Scan the records for lines with the string "below". Say how many there are, and add nothing.

_MATERIAL SUPPLIED:_
------------------------------------------------------------------------
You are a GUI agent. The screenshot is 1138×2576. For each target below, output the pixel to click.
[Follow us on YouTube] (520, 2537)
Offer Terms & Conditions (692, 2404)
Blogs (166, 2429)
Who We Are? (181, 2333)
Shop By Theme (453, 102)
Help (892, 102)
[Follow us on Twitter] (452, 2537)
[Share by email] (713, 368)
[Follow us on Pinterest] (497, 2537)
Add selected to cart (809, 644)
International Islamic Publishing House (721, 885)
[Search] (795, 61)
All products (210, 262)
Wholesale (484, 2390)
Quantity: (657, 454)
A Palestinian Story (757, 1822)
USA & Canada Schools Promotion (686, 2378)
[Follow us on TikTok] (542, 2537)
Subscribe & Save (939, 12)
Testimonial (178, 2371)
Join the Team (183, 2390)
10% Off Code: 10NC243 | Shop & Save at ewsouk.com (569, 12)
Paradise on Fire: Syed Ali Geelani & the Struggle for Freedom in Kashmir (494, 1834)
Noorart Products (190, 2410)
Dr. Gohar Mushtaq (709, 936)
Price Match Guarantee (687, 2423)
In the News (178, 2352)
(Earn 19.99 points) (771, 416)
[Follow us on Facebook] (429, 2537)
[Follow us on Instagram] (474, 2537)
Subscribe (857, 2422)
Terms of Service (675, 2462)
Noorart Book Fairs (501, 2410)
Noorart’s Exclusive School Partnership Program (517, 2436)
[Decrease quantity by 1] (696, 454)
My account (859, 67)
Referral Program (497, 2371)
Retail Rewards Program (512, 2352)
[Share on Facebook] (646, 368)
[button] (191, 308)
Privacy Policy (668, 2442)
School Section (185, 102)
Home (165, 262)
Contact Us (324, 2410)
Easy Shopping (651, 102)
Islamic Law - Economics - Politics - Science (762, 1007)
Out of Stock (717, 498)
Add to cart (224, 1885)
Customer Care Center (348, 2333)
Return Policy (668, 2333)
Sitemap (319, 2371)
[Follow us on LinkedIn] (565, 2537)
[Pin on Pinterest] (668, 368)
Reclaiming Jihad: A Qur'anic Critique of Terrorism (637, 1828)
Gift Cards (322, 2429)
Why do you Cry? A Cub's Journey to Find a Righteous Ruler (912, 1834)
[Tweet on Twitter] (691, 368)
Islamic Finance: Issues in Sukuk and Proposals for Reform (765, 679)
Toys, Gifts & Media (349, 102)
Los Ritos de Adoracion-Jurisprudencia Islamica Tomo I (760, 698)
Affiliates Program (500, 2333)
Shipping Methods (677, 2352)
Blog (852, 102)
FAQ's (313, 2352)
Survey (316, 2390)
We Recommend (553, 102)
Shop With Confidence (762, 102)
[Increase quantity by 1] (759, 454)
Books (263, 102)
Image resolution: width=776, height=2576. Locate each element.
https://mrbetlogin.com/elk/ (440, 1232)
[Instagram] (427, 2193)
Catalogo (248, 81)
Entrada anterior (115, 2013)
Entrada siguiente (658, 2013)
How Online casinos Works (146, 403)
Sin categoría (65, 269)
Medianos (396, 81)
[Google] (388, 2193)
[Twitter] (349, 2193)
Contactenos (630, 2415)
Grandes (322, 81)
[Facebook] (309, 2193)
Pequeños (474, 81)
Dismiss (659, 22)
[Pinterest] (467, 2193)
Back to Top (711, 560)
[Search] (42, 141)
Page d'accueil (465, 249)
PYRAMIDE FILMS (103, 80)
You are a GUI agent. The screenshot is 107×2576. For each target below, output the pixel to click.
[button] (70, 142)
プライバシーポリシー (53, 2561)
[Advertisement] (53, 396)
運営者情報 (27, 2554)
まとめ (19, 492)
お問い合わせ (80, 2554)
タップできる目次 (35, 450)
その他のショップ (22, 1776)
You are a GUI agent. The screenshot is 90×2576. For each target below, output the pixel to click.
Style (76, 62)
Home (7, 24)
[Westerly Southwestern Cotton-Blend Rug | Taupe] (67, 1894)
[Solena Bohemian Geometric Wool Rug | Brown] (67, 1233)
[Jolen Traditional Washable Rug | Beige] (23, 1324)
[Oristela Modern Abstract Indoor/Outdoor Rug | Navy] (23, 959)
------------------------------------------------------------------------
_ANSWER TO THIS EXERCISE:_
3